Malgré tout, les clients des banquiers privés ne sont pas très enthousiastes à l’égard de cette formule. "Cela fait partie des possibilités que nous présentons à nos clients. Et ils sont nombreux à trouver que c’est un instrument utile, mais malgré tout, ils ne sont pas emballés", souligne Heidi Van den Eede, de Van Lanschot. "Ils sont surtout effrayés par la lourdeur des formalités. Les frais jouent aussi un rôle déterminant.

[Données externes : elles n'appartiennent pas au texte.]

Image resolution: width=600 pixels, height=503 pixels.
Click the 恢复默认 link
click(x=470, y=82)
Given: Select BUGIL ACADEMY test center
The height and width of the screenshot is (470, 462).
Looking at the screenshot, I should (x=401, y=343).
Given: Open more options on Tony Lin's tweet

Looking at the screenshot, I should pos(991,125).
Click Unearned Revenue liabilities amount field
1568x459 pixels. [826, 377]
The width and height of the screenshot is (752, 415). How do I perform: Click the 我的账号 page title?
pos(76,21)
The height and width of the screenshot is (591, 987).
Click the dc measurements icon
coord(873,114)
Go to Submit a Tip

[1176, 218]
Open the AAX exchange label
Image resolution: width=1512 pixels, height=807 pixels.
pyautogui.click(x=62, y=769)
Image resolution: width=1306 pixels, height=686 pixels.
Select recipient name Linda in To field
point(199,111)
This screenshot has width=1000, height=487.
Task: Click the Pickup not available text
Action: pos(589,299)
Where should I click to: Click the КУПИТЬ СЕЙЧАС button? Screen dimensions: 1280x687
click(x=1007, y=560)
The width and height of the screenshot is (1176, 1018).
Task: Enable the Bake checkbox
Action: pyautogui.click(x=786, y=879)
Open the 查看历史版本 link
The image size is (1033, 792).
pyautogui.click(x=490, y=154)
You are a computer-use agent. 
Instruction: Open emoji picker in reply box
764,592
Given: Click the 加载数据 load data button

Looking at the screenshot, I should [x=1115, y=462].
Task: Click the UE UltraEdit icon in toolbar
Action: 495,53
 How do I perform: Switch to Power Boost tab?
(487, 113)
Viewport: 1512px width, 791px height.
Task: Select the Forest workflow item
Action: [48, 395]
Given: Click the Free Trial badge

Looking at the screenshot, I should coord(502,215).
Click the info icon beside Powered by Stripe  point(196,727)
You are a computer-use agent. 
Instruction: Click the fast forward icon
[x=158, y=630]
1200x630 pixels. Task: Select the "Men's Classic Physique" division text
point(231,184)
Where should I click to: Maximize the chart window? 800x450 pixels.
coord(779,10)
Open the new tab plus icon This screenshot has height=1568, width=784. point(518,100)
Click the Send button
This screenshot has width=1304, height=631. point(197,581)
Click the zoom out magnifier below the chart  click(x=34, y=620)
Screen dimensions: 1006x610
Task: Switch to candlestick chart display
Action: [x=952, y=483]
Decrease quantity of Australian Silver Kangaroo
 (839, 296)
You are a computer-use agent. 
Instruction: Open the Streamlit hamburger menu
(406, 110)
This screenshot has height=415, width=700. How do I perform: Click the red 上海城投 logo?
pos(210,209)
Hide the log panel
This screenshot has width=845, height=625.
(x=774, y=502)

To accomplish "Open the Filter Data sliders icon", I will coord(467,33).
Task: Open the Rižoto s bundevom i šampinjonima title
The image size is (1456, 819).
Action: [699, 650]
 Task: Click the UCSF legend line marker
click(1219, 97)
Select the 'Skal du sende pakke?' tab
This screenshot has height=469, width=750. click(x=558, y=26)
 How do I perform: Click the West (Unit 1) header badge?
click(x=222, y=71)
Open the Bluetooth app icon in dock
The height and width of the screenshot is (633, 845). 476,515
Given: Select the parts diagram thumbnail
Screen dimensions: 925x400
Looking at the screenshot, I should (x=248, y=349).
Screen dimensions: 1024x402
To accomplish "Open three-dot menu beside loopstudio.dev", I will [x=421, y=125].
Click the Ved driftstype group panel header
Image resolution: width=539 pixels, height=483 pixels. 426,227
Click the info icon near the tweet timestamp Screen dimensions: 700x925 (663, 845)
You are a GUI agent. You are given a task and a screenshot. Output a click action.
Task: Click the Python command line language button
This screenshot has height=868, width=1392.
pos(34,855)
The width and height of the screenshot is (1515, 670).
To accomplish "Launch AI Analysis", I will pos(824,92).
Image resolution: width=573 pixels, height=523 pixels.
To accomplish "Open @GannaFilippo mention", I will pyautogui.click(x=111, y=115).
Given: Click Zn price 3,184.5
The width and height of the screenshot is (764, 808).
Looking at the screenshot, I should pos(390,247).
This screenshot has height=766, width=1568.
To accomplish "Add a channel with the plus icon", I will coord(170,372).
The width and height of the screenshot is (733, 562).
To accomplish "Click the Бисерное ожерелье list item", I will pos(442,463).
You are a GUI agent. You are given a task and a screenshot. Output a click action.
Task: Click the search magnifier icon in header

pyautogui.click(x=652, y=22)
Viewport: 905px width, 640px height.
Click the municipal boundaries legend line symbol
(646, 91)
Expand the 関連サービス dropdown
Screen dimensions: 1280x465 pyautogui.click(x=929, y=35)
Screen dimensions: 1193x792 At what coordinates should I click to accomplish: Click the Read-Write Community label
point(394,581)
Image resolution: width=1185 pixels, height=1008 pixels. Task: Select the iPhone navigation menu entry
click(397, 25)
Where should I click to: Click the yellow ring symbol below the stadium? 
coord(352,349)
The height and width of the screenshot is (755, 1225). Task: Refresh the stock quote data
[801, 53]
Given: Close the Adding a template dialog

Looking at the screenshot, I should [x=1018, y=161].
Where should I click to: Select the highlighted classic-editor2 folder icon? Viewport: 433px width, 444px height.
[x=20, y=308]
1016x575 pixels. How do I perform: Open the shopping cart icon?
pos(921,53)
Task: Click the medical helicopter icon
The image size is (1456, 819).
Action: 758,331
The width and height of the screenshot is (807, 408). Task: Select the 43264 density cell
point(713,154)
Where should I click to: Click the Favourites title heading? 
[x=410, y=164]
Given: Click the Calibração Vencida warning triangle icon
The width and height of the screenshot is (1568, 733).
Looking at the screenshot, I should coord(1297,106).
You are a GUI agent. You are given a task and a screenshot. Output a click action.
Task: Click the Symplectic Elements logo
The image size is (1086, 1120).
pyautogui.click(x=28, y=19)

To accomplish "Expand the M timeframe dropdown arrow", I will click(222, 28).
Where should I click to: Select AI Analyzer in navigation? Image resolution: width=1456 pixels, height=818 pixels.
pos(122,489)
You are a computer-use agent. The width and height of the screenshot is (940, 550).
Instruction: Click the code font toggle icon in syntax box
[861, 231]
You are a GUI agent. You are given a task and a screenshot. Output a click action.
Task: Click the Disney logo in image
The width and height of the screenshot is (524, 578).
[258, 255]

Il faut en effet compter au minimum 2.500 euros pour un pacte familial, en fonction de sa complexité."
Mais la principale pierre d’achoppement est la crainte de disputes au sein de la famille au cours des discussions. "La plupart des parents pensent: les relations entre nos enfants sont bonnes et nous aimerions que cela continue quand nous ne serons plus là", rapporte Heidi Van den Eede.
Même son de cloche chez BNP Paribas Fortis. Benoît Frin: "Lorsqu’on aborde la question du pacte successoral, il faut oser mettre sur la table certaines questions sensibles. Lorsqu’un accord est conclu, la répartition future des biens se fera sans problème. Mais pour cela, il faut être prêt à avaler certaines pilules amères et oser aborder et régler certains problèmes du passé."